Data shown below:

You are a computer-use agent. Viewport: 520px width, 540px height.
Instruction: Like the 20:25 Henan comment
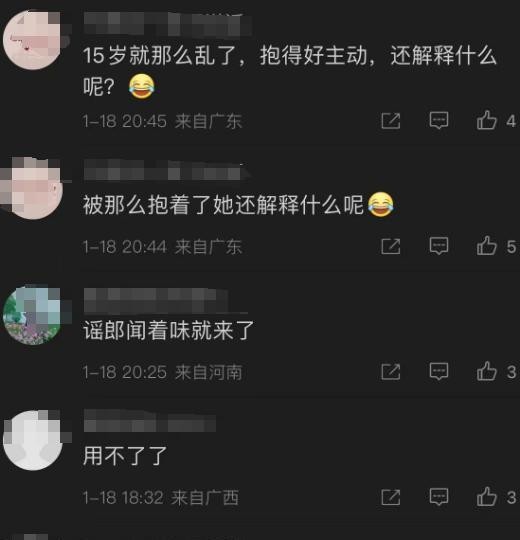487,371
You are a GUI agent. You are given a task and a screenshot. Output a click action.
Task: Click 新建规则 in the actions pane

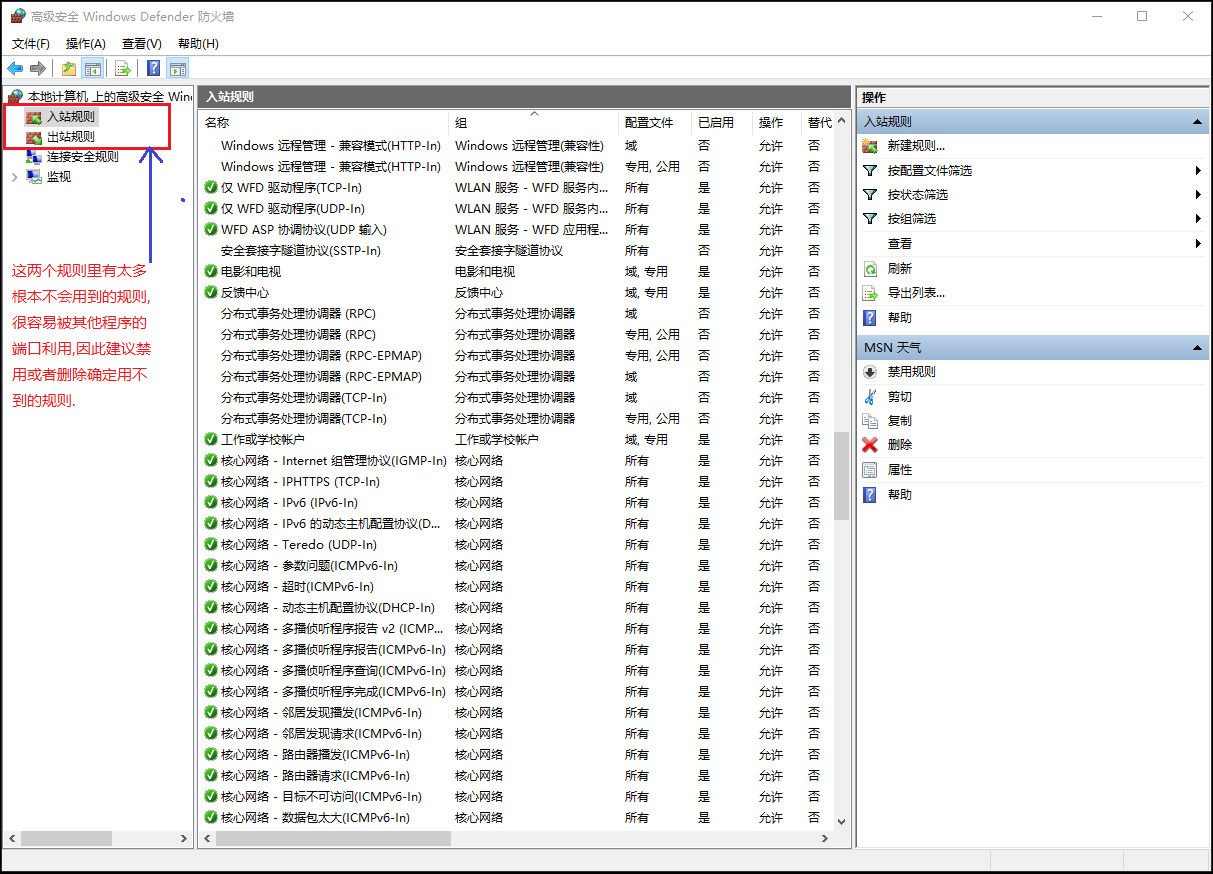point(916,146)
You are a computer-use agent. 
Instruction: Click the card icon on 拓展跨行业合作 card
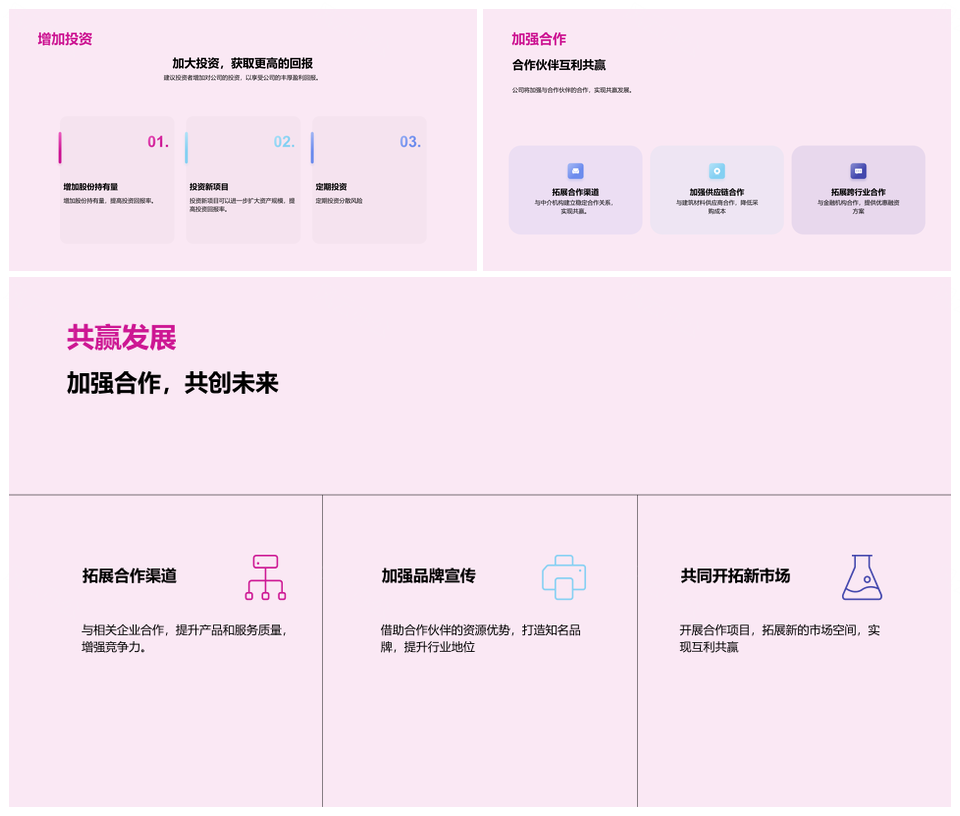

End of Data shown.

## What you should do
Select every line in the records above that contains the word "agent".

## Task result
You are a computer-use agent. Viewport: 520px width, 540px height.
You are a GUI agent. You are given a task and a screenshot. Output a click action.
You are a computer-use agent. 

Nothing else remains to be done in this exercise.